### [SUPPLIED DATA]
|---|

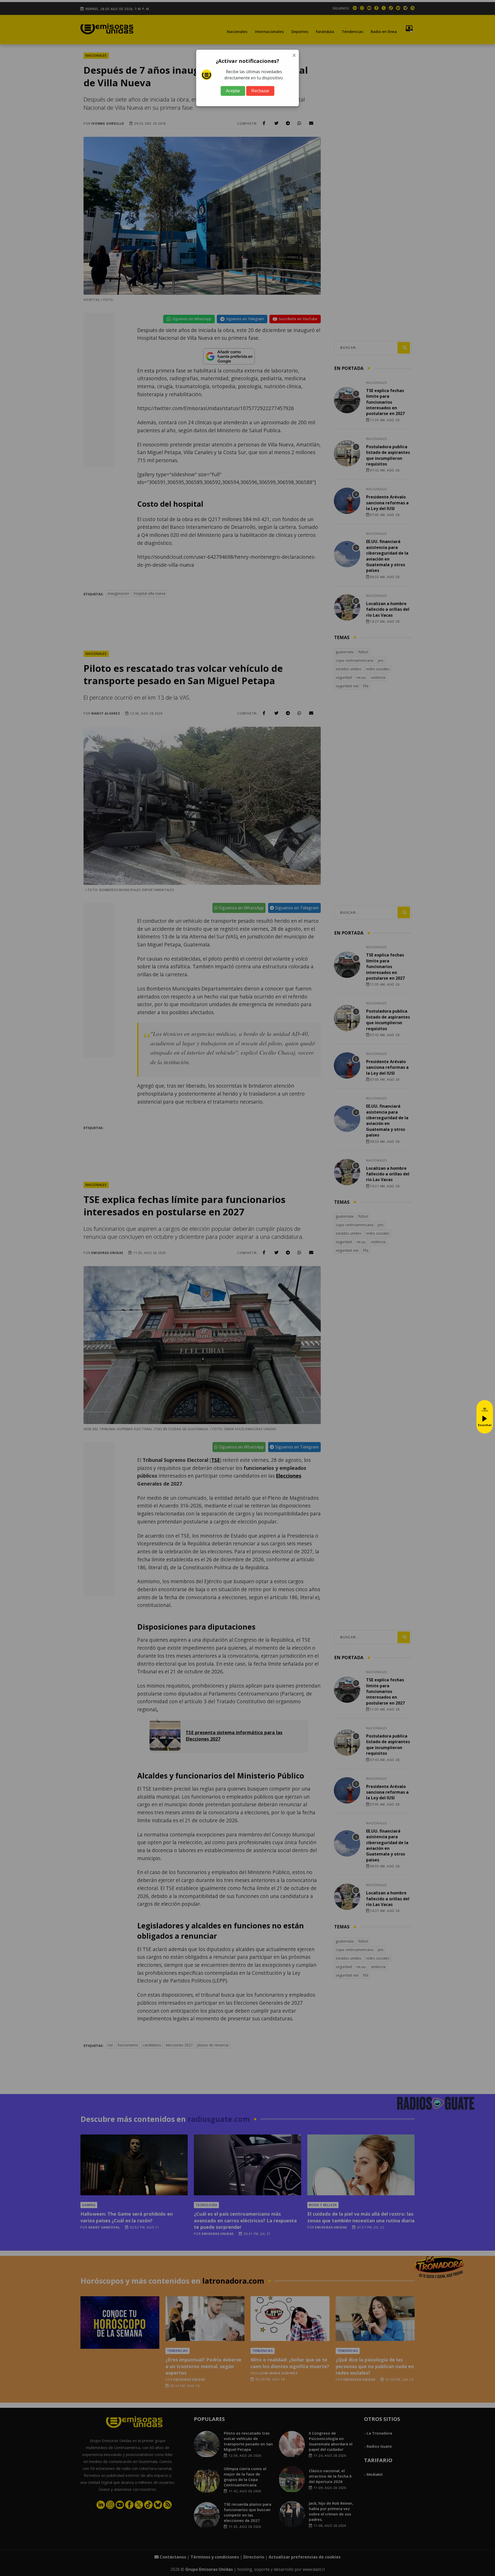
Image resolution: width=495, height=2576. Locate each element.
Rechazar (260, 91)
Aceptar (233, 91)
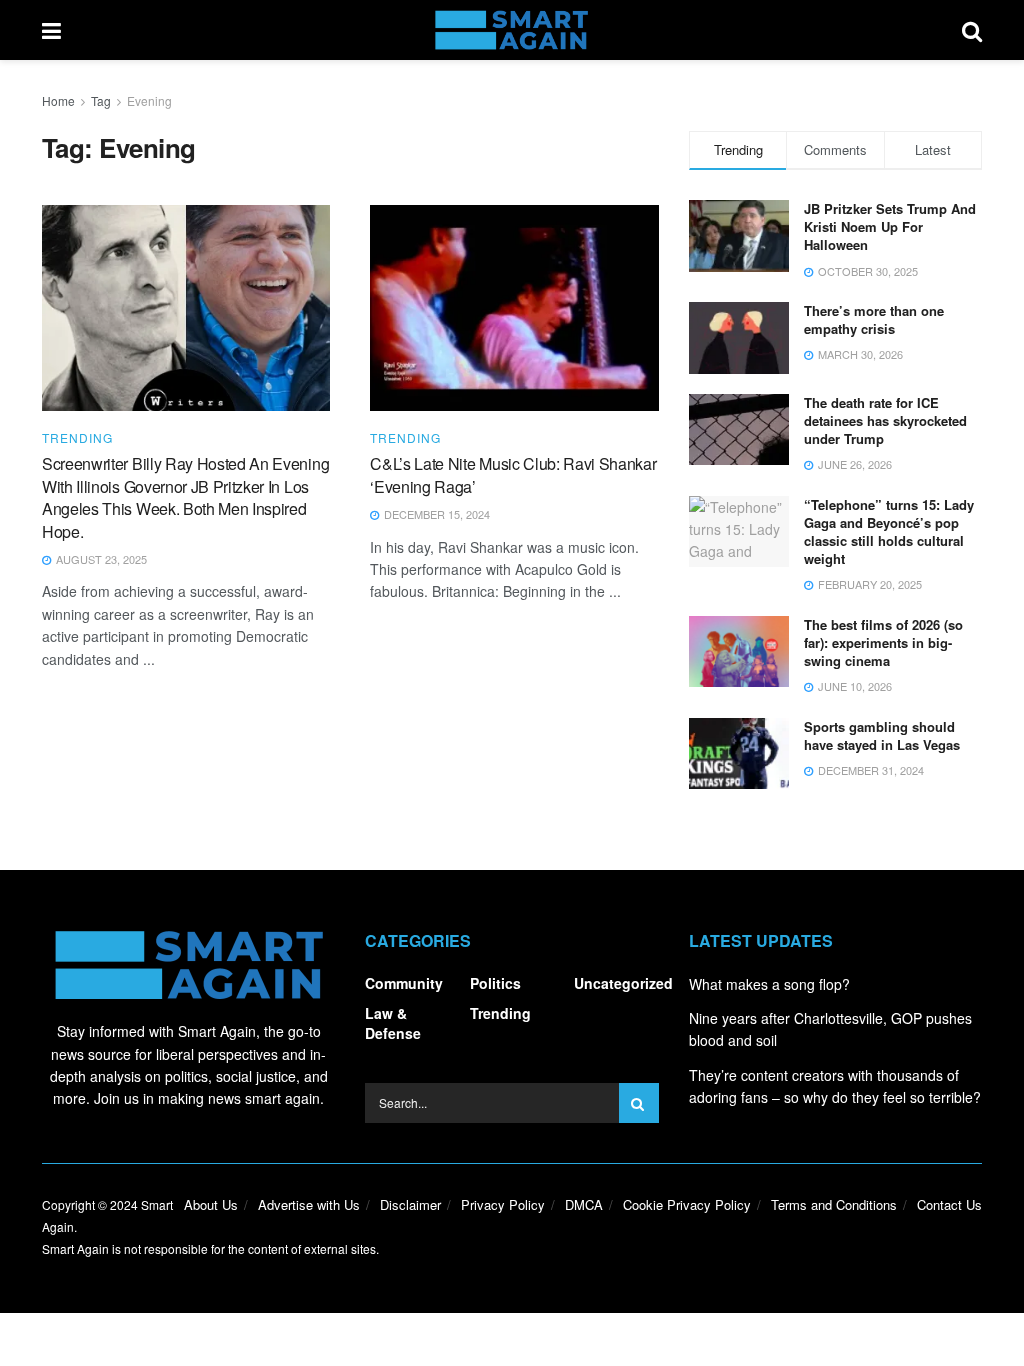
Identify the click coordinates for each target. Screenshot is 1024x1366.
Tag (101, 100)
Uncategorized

|---|

### [AIM OF THE TASK]
What you give back must be the data above, reproduced exactly and free of pictures.

### [ANSWER SPACE]
Image resolution: width=495, height=2576. Locate each element.
Rechazar (260, 91)
Aceptar (233, 91)
Identify the click coordinates for each target. Screenshot is 1024x1366.
Tag (101, 100)
Uncategorized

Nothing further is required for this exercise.